Cell cycle dysregulation influences survival in high risk breast cancer patients

Background: Cell cycle progression is regulated by cyclin dependent kinases (cdk) and cdk inhibitors. Recent immunohistological studies suggested that dysregulation of cyclin A, cyclin D, cyclin E, p16(ink4), p21(waf1/cip1), and p27(kip1) are of prognostic value in patients with breast cancer. Our study represents the first comprehensive immunohistochemical cell cycle marker analysis for cdc25A, cyclin A, cyclin D, cyclin E, p16(ink4), p21(waf1/cip1), p27(kip1), and pRb in tumor tissue and adjacent benign breast tissue from 69 primarily untreated breast cancer patients. Methods: Immunhistochemistry using primary monoclonal antibodies to detect cdc 25A, cyclin A, cyclin D, cyclin E, p16(ink4), p21(waf1/cip1), p27(kip1), and pRb has been performed. Results: Sixty-nine patients with untreated, invasive breast cancer (n = 69) were divided into a low/ intermediate and a high risk group according to the St. Gallen 2005 consensus conference.
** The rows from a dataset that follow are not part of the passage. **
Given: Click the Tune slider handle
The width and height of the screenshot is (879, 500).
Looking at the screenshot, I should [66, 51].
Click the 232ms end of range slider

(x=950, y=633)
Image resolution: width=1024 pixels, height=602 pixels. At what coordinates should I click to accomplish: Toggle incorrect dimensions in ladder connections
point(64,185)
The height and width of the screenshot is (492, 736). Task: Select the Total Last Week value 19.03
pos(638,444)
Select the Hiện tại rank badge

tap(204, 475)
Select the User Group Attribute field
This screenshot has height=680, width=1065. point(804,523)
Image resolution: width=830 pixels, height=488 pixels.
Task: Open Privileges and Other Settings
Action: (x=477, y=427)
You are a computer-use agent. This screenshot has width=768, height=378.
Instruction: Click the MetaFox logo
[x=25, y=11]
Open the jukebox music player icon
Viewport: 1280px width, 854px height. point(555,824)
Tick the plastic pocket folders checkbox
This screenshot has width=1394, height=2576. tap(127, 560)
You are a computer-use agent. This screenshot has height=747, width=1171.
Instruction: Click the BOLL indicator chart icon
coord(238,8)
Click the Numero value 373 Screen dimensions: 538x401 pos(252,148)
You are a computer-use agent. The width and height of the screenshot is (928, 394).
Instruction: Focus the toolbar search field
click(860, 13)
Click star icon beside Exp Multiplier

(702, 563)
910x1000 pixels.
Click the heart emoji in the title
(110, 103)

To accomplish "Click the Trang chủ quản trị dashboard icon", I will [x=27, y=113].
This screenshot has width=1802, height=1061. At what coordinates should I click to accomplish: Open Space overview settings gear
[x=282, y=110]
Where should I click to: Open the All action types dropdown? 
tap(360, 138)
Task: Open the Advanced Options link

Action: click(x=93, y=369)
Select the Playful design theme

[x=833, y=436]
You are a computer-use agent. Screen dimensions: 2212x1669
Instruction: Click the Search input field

High risk patients (n = 22) had a significantly (p = 0.003) shorter mean and median survival (282.85 weeks; 383.0 weeks, respectively) than low/intermediate risk patients (375.41 weeks; not reached yet, respectively). A subgroup of high risk breast cancer patients characterized in addition by overexpression of cdc25A, cyclin A, cyclin E, p16(ink4a), and p27(kip1) experienced a shortened mean survival of 222.03, 235.71, 257.25, 239.18, and 261.94 weeks, respectively. Regarding benign breast tissue adjacent to breast cancer tissue, 59.4% of the patients investigated overexpressed cdc25A, 23.2% overexpressed pRb, and 63.2% exerted dysregulation of p27(kip1) while they proved to be negative for immunohistochemical staining regarding all other markers tested. Conclusion: The immunohistological analyses of cdc25A, cyclin A, cyclin E, p16(ink4a), and p27(kip1) have the potential for further refining the risk assessment in patients with untreated breast cancer who belong to the high risk category defined according to the St. Gallen 2005 consensus conference. These cell cycle markers define a subgroup of high risk patients with even higher risk of metastazation and shortened survival. For confirmation a prospective study using standardized laboratory procedures in a larger population is needed.